Figure 11b shows the overall efficiencies of the differently sized linear generators in the three wave sites. It can be seen that the overall efficiency is highly related to the wave resource. The overall efficiencies in Yeu island and DK 2 are clearly higher than that in BIMEP. For instance, when the designed maximum generator force is 60 kN, the efficiencies in Yeu island and DK 2 are around 65% while it is only 45% in BIMEP. This can be explained by the fact that the wave states in BIMEP are concentrated in relatively long wave periods, which are associated with low translator velocities. Therefore, the generator efficiency is not only dependent on the generator size but also to the wave resource, and it is unrealistic to be represented by a constant value. Figure 11c depicts the LCOE of WECs in different wave sites. It is visible that the value of the LCOE clearly differs with the wave site. For instance, when the designed maximum force is 100 kN, the values of the LCOE in Yeu island, DK 2 and BIMEP are estimated to be around 0.33, 0.52 and 0.67 Euros/kWh, respectively. The reason is that the energy production of the WEC varies in different wave sites. The difference of wave resources in each site is reflected by its specific distribution of the occurrence of wave states. The distribution of the considered three wave sites are clearly different, as presented in Appendix A. However, the power absorption of a WEC is highly dependent on the wave state, since the wave period and height are crucial to the dynamics of the buoy [53,54]. In addition to the power absorption stage, the generator efficiency also presents a strong relation to the wave state because of the variation of the translator velocity and displacement, as shown in Figure 6. Therefore, it is reasonable that there appears a difference in the LCOE in the three wave sites. It also implies the importance of wave resource of deployment on the techno-economic performance of the WEC. In this case, the LCOE in Yeu island is the lowest among the three.
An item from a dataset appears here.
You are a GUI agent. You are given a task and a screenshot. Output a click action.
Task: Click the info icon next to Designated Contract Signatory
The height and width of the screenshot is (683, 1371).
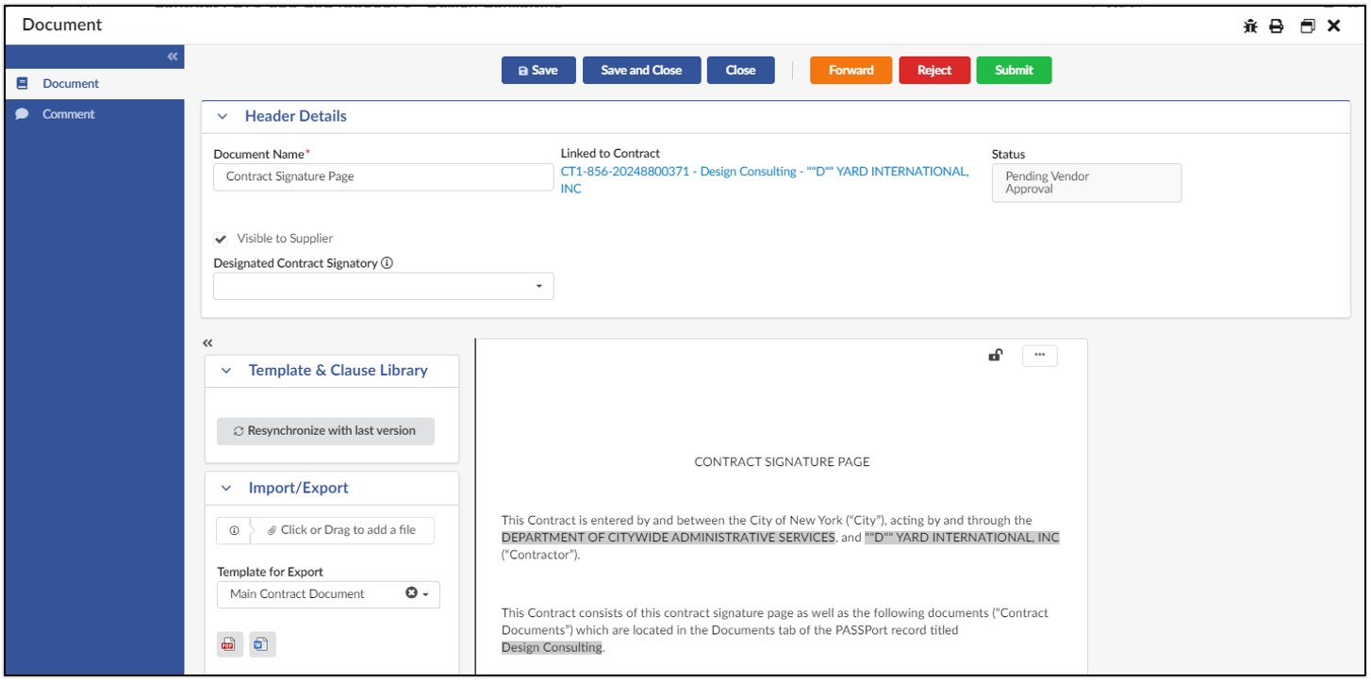tap(387, 263)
The LCOE in DK 2 is lower than that in BIMEP while BIMEP corresponds to a higher mean wave power density. Hence, more powerful wave resources do not necessarily contribute to better techno-economic performance. Furthermore, the optimal generator size differs with wave resources. The lowest LCOE values in Yeu island, DK 2 and BIMEP correspond to the designed maximum generator force of 120 kN, 100 kN and 160 kN, respectively.

6. Conclusions

The influence of PTO sizing on the power conversion efficiency of a linear generator in a point absorber WEC is investigated in this work. The relevance of PTO sizing to the techno-economic performance of WECs is also studied. To estimate the power production of WECs with the variously sized PTO systems, hydrodynamic modeling and generator modeling are both taken into consideration. Different methods are applied for sizing the linear PM generator for various designed maximum generator forces. Based on the results, it is concluded that the sizing of the generator is important to the LCOE of WECs. The overall conversion efficiency has a notable dependence on the size of generators. Thus, assuming a constant generator efficiency causes an obvious mis-estimate on the determination of the AEP, LCOE and the PTO capacity. In particular cases, the relative errors in the estimation of the AEP and the optimal PTO capacity reach 10% and 29%. Compared with the method based on the scaling law, the scaling with implementing the optimization of main machine parameters could better reflect the techno-economic potential of WECs when conducting PTO sizing. Moreover, the overall generator efficiency and the LCOE are notably related to the wave resource. The wave resource has a clear influence on the LCOE and overall efficiencies of the linear generator. As the overall efficiency of the generator is far from being constant, it is important to take the variation of the generator performance into consideration when sizing PTO systems of WECs for different sea sites.